В июне Фельтринелли написал в «Гослитиздат». Он согласился подождать с выходом «Доктора Живаго» до сентября. Кроме того, он предложил «дорогим товарищам» свое мнение о романе Пастернака. Его оценка, хотя в чем-то и совпадала с нормами советской эстетики, наверняка пришлась не по душе советским властям. «Он идеально изображает[349] природу, душу и историю России: герои, места и события переданы ясно и конкретно в тончайшем реалистическом духе. Его реализм перестает быть просто течением и превращается в искусство». Фельтринелли заметил, что роман, возможно, содержит некоторые противоречия, но после XX съезда и разоблачения сталинских преступлений раскрытие определенных фактов больше не удивляет и не возмущает. «Кроме того, западные читатели впервые услышат голос великого мастера, великого поэта, который в художественной форме анализирует Октябрьскую революцию, провозвестницу новой эпохи, в которой социализм становится единственной естественной формой общественной жизни. То, что автор далек от какой бы то ни было политической деятельности, служит для западных читателей гарантией искренности его суждений. Он вполне достоин доверия. Наши читатели не смогут не оценить эту величественную панораму событий из истории русского народа, которая переступает пределы всякого идеологического догматизма. Не останутся незамеченными и целостность романа, и излучаемая им позитивность.
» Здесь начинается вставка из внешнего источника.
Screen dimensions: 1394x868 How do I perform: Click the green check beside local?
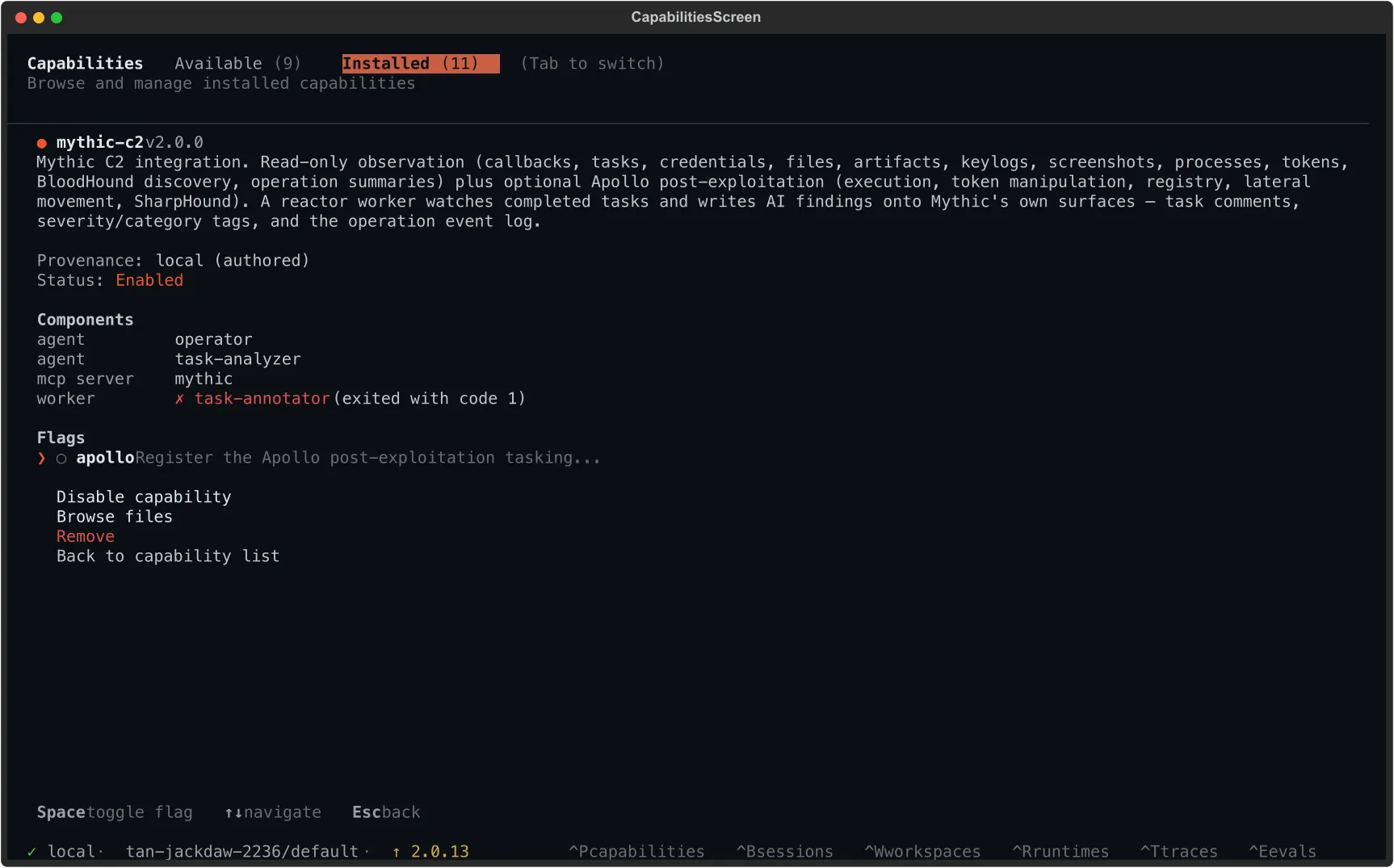pyautogui.click(x=32, y=851)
Роман подкрепляет убеждение в том, что путь, избранный вашим народом, стал для него прогрессивным, что история капитализма близится к концу и началась новая эпоха».
В заключение Фельтринелли написал: какие бы подозрения ни существовали в Москве, он никогда не собирался «придавать изданию сенсационный характер».
Пастернак поблагодарил Фельтринелли за согласие повременить с выходом книги, но намекнул, что выход романа в Москве в сентябре — это ложь: «Здесь, в России, роман не выйдет никогда[350], — написал он Фельтринелли в конце июня. — Беды и несчастья, которые, возможно, постигнут меня после того, как книга выйдет за границей, то есть без аналогичного издания в Советском Союзе, не должны беспокоить ни меня, ни вас. Важно то, что роман увидит свет. Не лишайте меня своей помощи».
Кроме того, Пастернак написал Андрею Синявскому, входившему в круг доверенных лиц: хотя многие считают, что хрущевская оттепель приведет к выходу новых книг, он «редко, периодически и с трудом[351] разделяет такое мнение». В письме Синявскому он также писал о том, что, по его мнению, об издании «Доктора Живаго» «не может быть и речи».
Атмосфера в Москве все больше сгущалась. Писателям и художникам становилось трудно. В мае 1957 года руководство партии, в том числе Хрущев, встретилось с правлением Союза советских писателей. Хрущев говорил почти два часа[352]. Недавно вышедший роман Владимира Дудинцева «Не хлебом единым» он назвал «ложным по своей сути». В романе, в котором осуждалась бюрократия, его поклонники усматривали решительный разрыв с прошлым. Хрущев же упомянул о том, что в альманахе «Литературная Москва» много «идеологически вредных» произведений. Кроме того, генеральный секретарь сказал, что некоторые писатели как будто усвоили «огульное отрицание положительной роли И. В. Сталина в жизни нашей партии и страны».